#### DATA FOR REVIEW
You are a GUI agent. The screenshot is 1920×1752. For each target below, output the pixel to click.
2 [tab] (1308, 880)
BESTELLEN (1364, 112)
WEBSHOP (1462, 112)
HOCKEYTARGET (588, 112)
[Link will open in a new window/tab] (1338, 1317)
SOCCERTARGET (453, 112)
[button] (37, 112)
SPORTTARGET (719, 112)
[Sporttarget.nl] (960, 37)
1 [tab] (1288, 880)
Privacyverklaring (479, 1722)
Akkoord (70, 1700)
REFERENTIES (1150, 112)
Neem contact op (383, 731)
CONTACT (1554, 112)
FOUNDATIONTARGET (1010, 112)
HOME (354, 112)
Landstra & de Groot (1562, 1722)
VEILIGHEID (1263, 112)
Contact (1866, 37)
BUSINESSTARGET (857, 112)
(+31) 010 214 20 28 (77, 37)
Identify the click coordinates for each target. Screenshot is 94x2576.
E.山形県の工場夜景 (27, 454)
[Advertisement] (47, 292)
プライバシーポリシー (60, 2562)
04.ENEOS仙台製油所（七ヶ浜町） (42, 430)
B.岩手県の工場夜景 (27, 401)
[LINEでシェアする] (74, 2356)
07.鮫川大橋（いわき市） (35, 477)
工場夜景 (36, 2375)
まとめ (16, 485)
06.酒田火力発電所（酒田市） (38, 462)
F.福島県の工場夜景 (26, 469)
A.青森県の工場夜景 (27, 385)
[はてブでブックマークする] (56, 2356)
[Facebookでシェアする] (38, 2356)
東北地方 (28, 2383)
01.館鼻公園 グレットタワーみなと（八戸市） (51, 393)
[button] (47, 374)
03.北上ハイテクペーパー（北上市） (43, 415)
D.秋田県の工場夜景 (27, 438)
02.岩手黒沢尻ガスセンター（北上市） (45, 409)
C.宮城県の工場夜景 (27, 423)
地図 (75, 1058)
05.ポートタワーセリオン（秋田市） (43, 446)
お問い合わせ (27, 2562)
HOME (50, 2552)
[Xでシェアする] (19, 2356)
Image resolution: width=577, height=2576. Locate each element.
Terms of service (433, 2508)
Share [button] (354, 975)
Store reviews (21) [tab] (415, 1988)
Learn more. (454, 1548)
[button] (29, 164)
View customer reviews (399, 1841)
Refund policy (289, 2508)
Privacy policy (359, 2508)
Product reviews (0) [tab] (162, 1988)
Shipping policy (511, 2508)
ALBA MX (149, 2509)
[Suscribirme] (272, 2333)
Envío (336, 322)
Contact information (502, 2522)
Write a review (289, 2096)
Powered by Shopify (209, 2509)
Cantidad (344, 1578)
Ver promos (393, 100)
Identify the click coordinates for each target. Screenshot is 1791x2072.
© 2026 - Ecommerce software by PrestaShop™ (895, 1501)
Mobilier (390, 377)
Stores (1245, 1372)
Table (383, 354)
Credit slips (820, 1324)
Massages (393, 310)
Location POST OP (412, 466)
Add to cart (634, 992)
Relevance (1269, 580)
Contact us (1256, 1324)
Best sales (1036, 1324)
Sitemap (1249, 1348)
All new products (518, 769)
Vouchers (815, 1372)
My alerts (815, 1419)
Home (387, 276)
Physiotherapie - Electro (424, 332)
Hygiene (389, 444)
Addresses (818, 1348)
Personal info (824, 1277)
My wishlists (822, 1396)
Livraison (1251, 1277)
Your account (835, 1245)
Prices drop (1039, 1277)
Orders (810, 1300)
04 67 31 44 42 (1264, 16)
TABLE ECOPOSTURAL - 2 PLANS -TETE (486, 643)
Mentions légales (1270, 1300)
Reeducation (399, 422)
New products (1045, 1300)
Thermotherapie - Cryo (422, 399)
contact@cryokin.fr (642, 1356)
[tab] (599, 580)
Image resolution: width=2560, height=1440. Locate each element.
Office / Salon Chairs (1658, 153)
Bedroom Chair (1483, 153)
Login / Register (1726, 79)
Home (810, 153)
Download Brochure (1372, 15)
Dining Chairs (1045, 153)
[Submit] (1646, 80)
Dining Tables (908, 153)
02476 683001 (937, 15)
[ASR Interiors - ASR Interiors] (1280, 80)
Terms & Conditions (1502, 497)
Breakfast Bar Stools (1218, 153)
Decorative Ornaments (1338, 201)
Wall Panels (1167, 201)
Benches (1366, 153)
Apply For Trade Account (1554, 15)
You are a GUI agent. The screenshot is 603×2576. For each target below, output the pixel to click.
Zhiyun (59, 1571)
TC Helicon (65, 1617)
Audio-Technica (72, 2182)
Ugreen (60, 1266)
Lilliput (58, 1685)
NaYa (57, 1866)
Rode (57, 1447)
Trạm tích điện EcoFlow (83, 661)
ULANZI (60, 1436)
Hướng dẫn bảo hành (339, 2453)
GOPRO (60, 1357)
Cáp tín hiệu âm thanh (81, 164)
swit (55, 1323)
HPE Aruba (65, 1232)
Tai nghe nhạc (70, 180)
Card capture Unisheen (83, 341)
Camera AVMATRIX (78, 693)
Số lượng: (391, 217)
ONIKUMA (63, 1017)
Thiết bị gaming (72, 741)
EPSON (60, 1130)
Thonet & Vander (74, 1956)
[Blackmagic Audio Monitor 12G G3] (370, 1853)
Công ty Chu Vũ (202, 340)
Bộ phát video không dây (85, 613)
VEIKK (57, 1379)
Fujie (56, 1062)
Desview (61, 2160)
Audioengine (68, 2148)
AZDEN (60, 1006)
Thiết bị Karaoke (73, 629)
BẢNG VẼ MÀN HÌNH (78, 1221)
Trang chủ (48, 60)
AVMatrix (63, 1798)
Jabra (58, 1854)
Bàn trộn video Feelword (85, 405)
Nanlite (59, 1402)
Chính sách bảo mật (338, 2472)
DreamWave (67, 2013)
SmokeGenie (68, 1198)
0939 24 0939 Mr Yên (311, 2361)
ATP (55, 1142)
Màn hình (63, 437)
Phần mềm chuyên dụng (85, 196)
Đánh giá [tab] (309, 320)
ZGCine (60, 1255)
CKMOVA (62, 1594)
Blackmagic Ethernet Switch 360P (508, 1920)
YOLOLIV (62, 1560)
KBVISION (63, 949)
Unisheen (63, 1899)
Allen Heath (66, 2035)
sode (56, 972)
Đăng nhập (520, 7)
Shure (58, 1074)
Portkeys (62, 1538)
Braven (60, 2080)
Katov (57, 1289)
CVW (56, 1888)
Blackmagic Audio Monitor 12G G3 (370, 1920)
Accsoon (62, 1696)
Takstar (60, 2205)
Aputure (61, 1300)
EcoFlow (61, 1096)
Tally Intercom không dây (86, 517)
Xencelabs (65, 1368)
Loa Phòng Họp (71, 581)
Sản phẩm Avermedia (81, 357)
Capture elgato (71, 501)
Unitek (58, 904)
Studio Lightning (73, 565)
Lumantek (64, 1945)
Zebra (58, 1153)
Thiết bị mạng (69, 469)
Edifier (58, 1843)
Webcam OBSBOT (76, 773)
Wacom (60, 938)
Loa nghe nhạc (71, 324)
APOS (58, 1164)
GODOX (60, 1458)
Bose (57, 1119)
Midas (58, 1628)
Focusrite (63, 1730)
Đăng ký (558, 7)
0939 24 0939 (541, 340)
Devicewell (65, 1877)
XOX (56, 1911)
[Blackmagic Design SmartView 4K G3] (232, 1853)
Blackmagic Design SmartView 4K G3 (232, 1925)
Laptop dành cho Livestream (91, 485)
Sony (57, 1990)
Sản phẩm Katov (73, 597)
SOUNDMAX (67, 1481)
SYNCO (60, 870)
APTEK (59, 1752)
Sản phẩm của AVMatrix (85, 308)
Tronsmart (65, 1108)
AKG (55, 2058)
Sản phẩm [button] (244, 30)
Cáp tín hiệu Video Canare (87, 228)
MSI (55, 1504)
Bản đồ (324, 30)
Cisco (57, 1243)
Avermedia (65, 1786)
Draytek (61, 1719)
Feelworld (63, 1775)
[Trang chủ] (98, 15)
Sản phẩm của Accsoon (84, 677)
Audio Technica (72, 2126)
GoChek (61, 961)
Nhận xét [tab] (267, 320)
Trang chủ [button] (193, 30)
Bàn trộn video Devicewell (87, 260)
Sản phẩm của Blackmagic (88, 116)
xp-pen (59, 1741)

#### DIRECTIONS
What lines in the material above contain the word "phẩm"? Copy them out.

#### SOLUTION TO THE EXERCISE
Sản phẩm Avermedia (81, 357)
Sản phẩm Katov (73, 597)
Sản phẩm của AVMatrix (85, 308)
Sản phẩm [button] (244, 30)
Sản phẩm của Accsoon (84, 677)
Sản phẩm của Blackmagic (88, 116)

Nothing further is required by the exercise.